Ist es tatsächlich so, dass sich bis dato eine Mehrzahl der heimischen Institutionen davor scheut, ihre Vergangenheit gründlich aufzuarbeiten, weil noch bis vor einigen Jahren opportunistische Mitträger und Mitläufer des NS-Regimes entweder Ehrenmitglieder waren oder überhaupt noch Funktionen innehatten? Müssen die Nachkommen oder Erben von Menschen, die unter den Nazis verfolgt wurden, und eine interessierte aufgeschlossene Öffentlichkeit wirklich so lange warten, bis der letzte NS-Sympathisant verstorben ist, bevor diese Institutionen ihre Archive für Recherchen öffnen und allgemein zugänglich machen?
Es wird immer wieder zu einer Farce, wenn etwa Restitutionsansprüche an Museen gestellt werden. Mit der anscheinend sehr österreichischen Beweglichkeit versuchen sich die meisten Direktoren um diese Thematik pseudo-argumentativ herumzulavieren; werfen mediale Nebelgranaten und versuchen es so lange wie möglich - auch ein klassischer Satz der heimischen Nachkriegspolitik - in die Länge zu ziehen.
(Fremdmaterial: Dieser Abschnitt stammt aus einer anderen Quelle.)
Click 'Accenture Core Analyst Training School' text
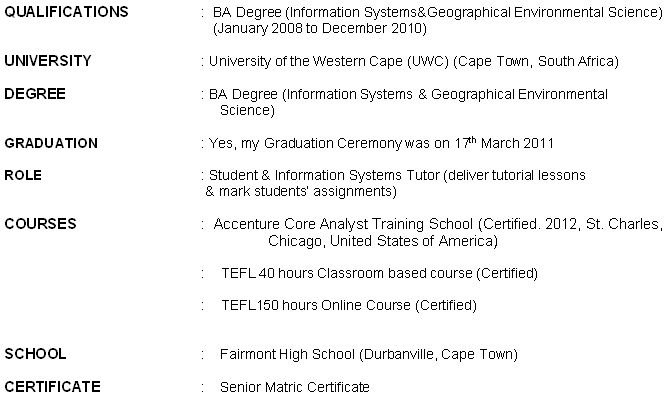669x397 pixels. (x=343, y=224)
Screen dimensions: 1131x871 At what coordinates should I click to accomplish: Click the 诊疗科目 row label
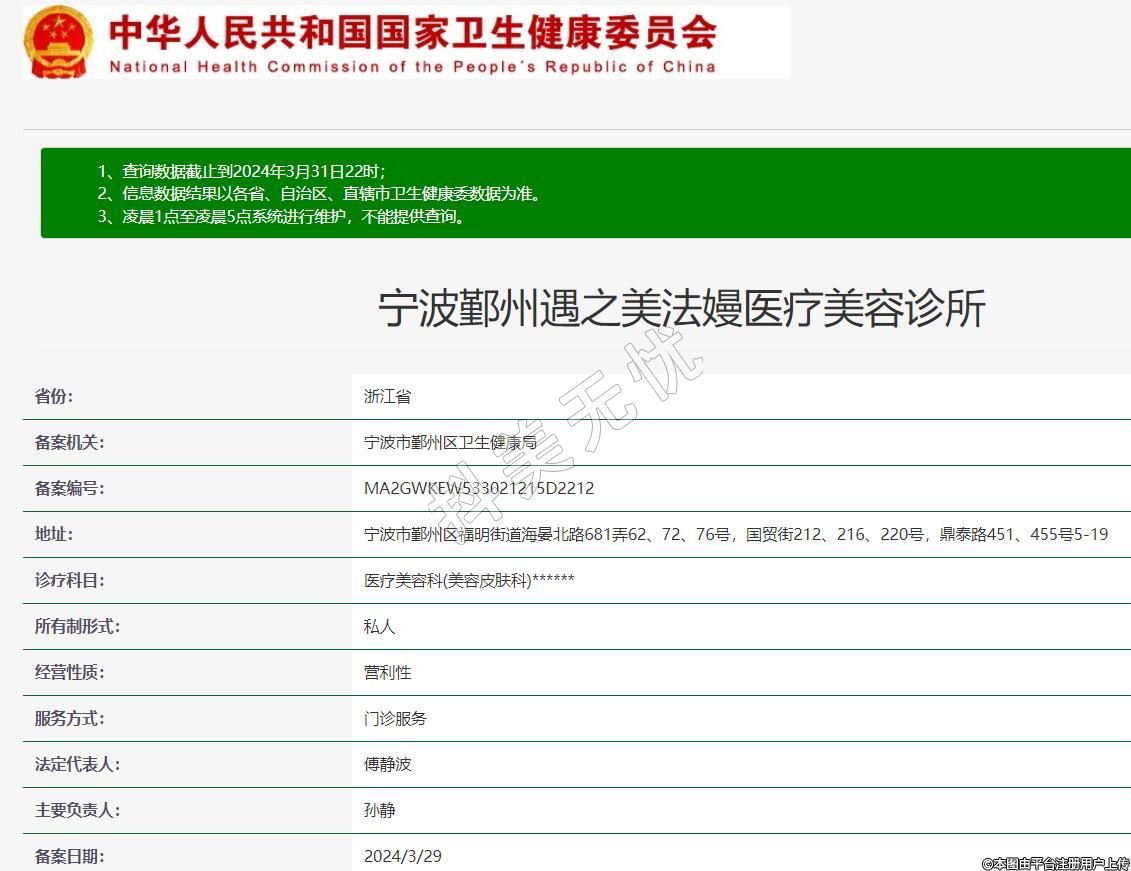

Hier kommt wieder der Faktor Zeit ins Spiel: Hätten der Staat Österreich und seine kulturellen Institutionen schon nach dem Ende des Zweiten Weltkriegs die Courage gehabt, proaktiv ihre Verantwortlichkeit an den begangenen Verbrechen aufzuarbeiten, müsste dieser perfide Kampf "wer lebt länger" nicht geführt werden. Dann könnten die oft hinterfotzigen Fragen nach der Beweisbarkeit einzelner Fälle, mehr als 60 Jahre danach, nicht gestellt werden. Dann hätten Museen und andere Kulturinstitutionen ein klares, wissenschaftlich aufgearbeitetes Geschichtsbild und müssten nun nicht wie Diebe bangen, dass man ihnen doch noch wegen unaufgearbeiteter NS-Komplizenschaften auf die Schliche kommt.
Deswegen ist zu hoffen, dass die Initiative des Künstlerhauses Schule macht und andere Institutionen folgen werden. Es kann im Jahr 2011 nicht sein, dass nur das Künstlerhaus und der Fußballklub Rapid Wien als gelungene Beispiele geschichtlicher Aufarbeitung genannt werden können.